Obamacare created 21 new taxes. It taxes insurance companies, your employer and you.

-- (Emily) I think they're counting premiums as taxes, which isn't fair. A lot of right leaning blogs say there are 21 new taxes.

-- (Caleb) It does tax insurers, it does tax employers. 
"....and you." - This is complicated and somewhat misleading. The "tax" is the penalty for not having insurance. It's not a tax the way most people think of it, but the Supreme Court famously upheld the "individual mandate" on the basis that Congress does have power to impose a tax, even if it doesn't have the power to order people to buy something.

But, people can avoid paying the tax if they purchase insurance. Subsidies are available, on a sliding scale, for people earning up to 400 percent of the federal poverty level (around $92,000 for a family of 4). Where no "affordable" plan is available (based on criteria determined by government officials), a waiver may be granted so no tax/penalty is owed. 

I don't know where they are getting the $55,000 figure or what that refers to.

If you choose to not buy insurance, then Obamacare will charge you a tax.

-- (Emily) Well, you'll get a penalty. But, if you qualify you'd also get a subsidy.

-- (Caleb) Most Republican criticism on the tax penalty goes back to this 2010 CBO report, which estimates that in 2016, 3.9 million Americans will choose not to buy insurance and will end up paying a penalty.

According to estimates people who make less than $55,000 per year will pay the new tax. They also estimate that by 2016, if you don't buy insurance, you will pay $1,600 more in taxes.

-- (Emily) The penalty for not paying the tax in 2016 is $695 per adult and $347.50 per child (up to $2,085 for a family) or 2.5% of family income, whichever is greater.
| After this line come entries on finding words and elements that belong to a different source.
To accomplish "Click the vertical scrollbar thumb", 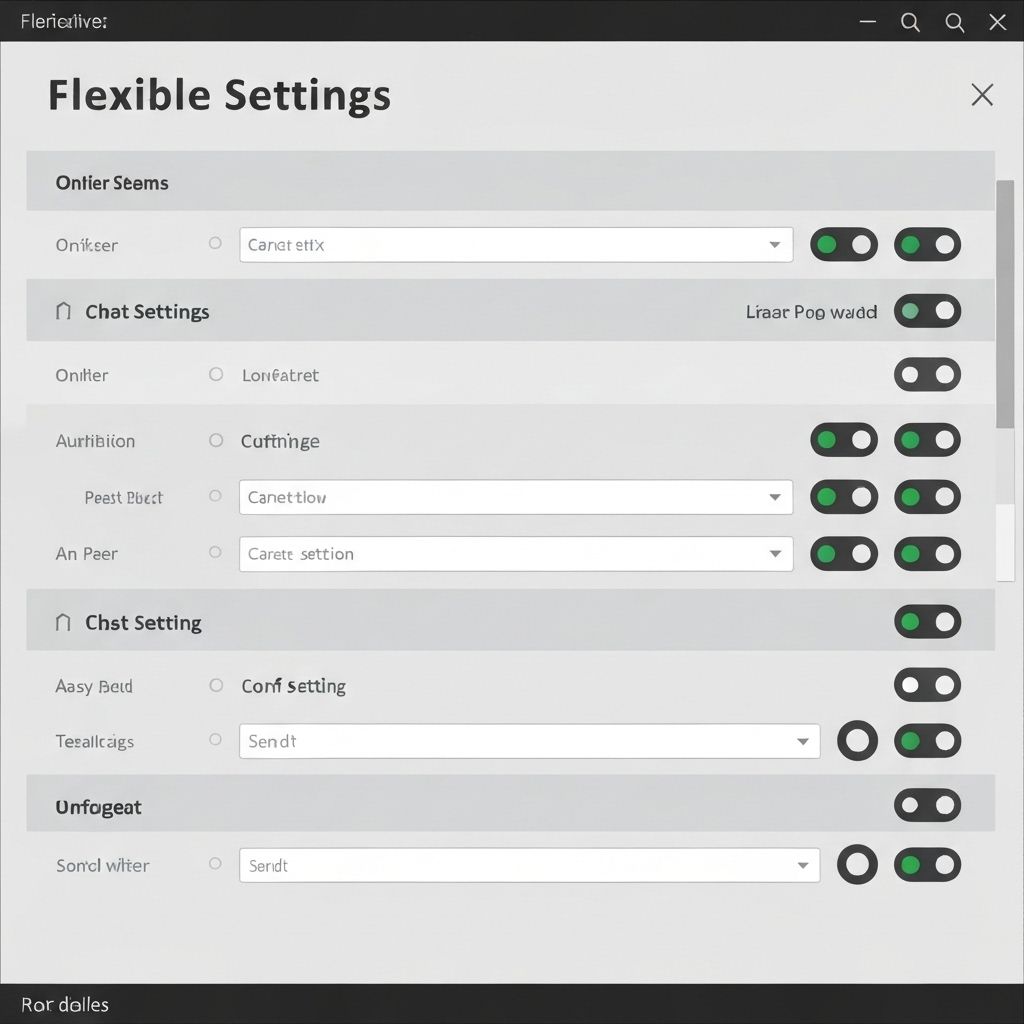I will 1004,304.
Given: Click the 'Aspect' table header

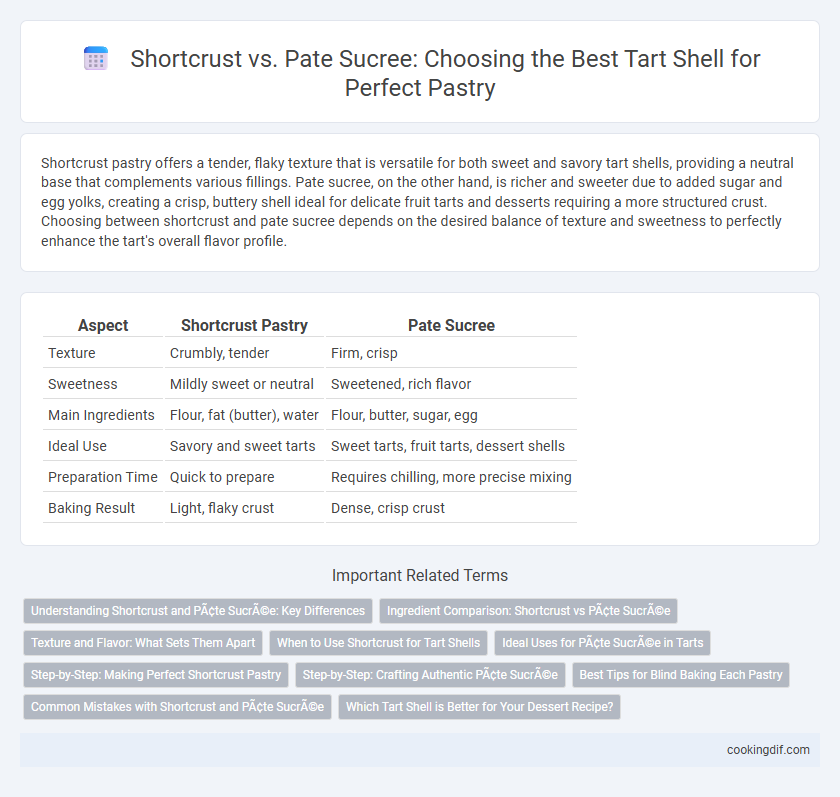Looking at the screenshot, I should click(x=103, y=325).
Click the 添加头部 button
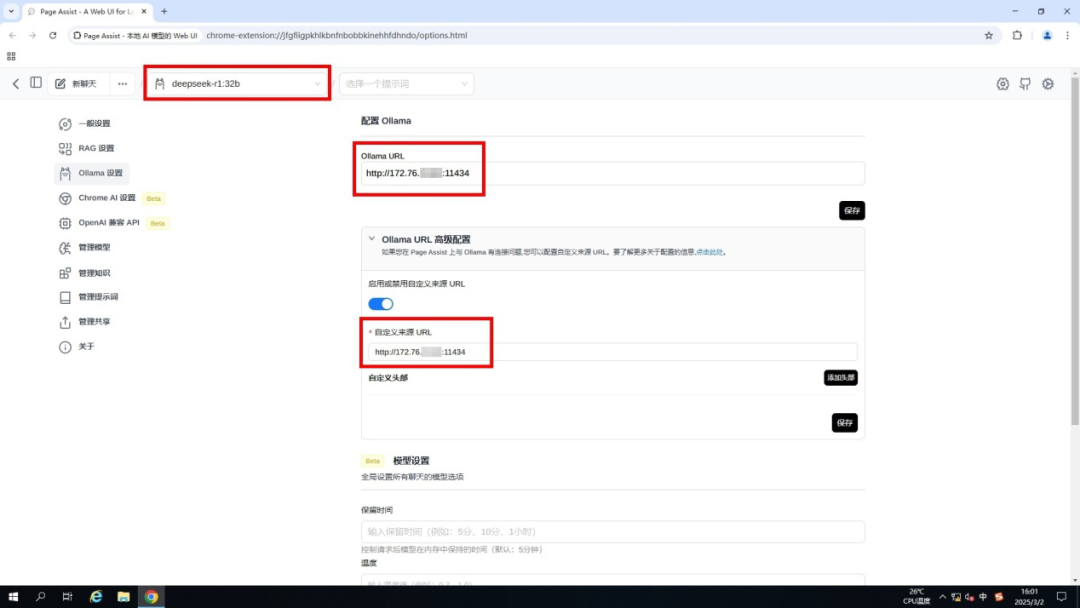1080x608 pixels. [x=840, y=378]
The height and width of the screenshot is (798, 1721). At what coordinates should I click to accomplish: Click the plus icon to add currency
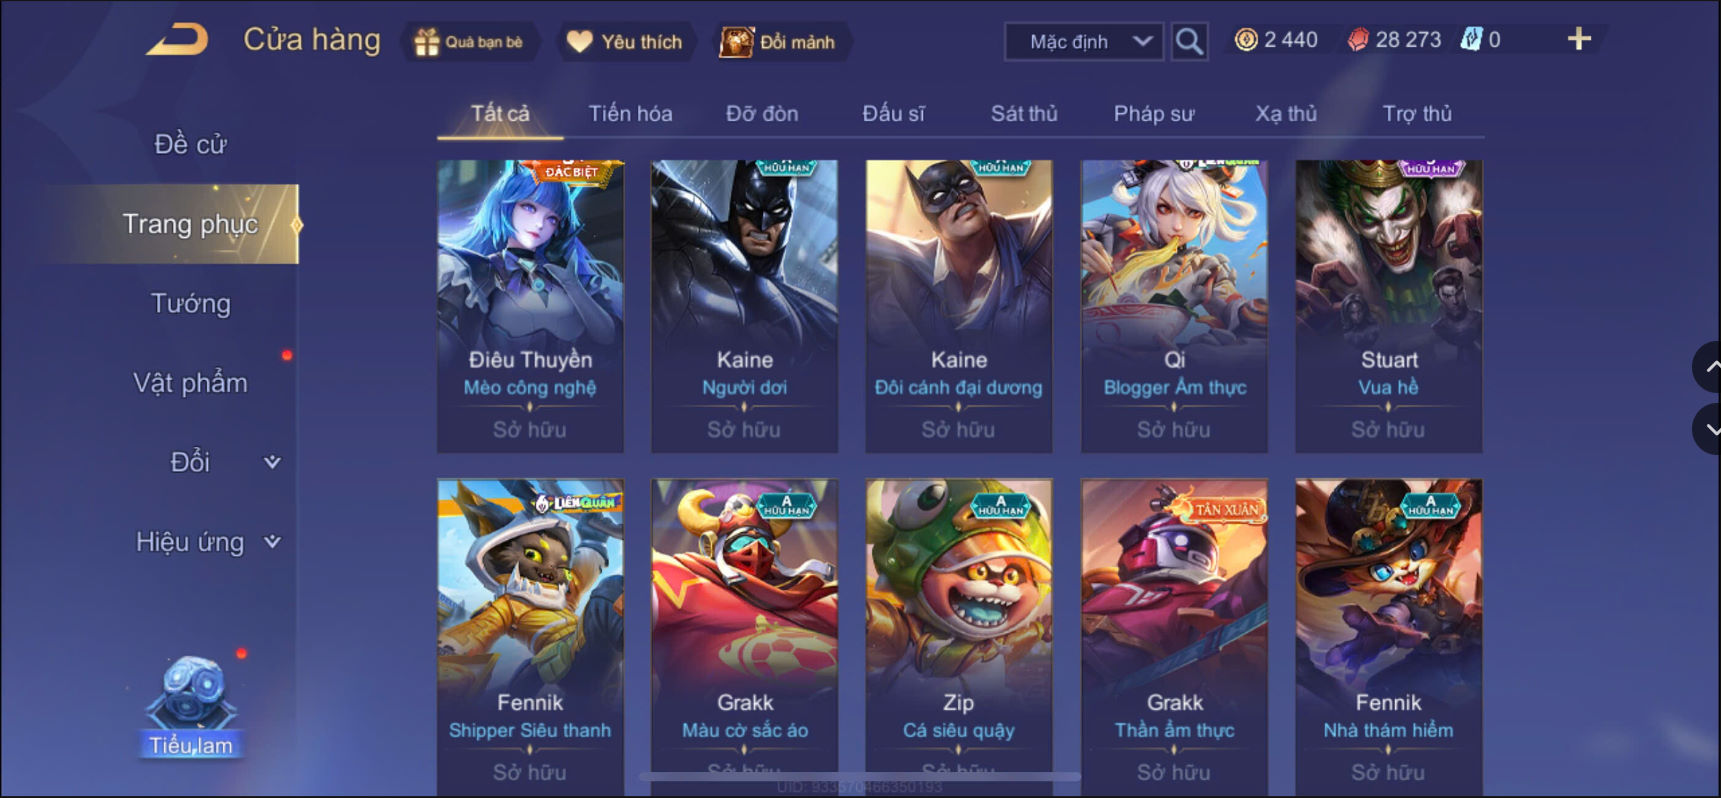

Obamacare dictates that if a company does not provide health insurance then a tax must be paid. That tax amounts to $2,000 for every employee working more than 30 hours a week.

-- (Emily) The health care law does not require businesses to provide insurance. For businesses with fewer than 50 full-time and full-time equivalent employees, there are no consequences for not providing health insurance. 

Large employers that do not offer health benefits coverage at all may be required to pay an assessment of $2,000 per year for each full-time employee, excluding the first 30 full-time employees. Larger employers that do offer health benefits coverage that is unaffordable or lacks minimum value may be assessed a payment of $3,000 per year for each full-time employee receiving federal financial assistance. However, this payment cannot exceed the assessment the business would pay if it did not offer health care coverage.

Note: the U. S. Department of Health and Human Services estimates that fewer than 2% of large American employers will have to pay these assessments.